Write the records out exactly, so that no picture remains in the copy.

Stored data
★ ★ ★
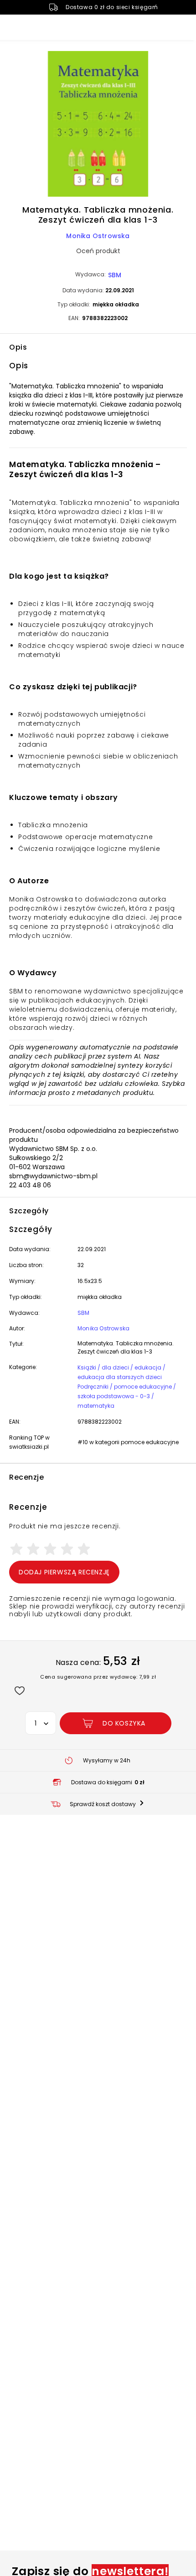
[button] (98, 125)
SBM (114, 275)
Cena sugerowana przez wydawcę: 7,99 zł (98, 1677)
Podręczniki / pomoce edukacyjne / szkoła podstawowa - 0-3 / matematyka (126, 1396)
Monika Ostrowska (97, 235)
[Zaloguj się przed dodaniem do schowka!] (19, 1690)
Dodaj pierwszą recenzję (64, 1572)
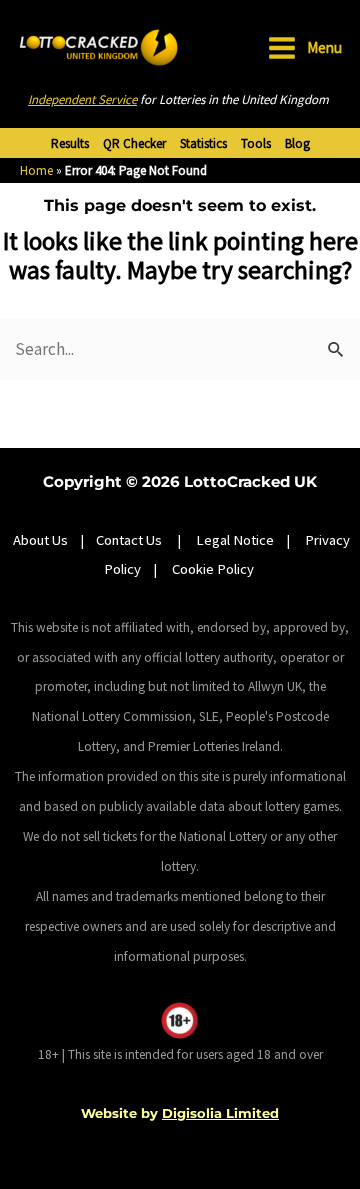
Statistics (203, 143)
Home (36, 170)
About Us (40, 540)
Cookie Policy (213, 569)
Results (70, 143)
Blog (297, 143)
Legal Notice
★ ★ ★
→ Response to this task
[button] (98, 125)
SBM (114, 275)
Cena sugerowana przez wydawcę: 7,99 zł (98, 1677)
Podręczniki / pomoce edukacyjne / szkoła podstawowa - 0-3 / matematyka (126, 1396)
Monika Ostrowska (97, 235)
[Zaloguj się przed dodaniem do schowka!] (19, 1690)
Dodaj pierwszą recenzję (64, 1572)
Statistics (203, 143)
Home (36, 170)
About Us (40, 540)
Cookie Policy (213, 569)
Results (70, 143)
Blog (297, 143)
Legal Notice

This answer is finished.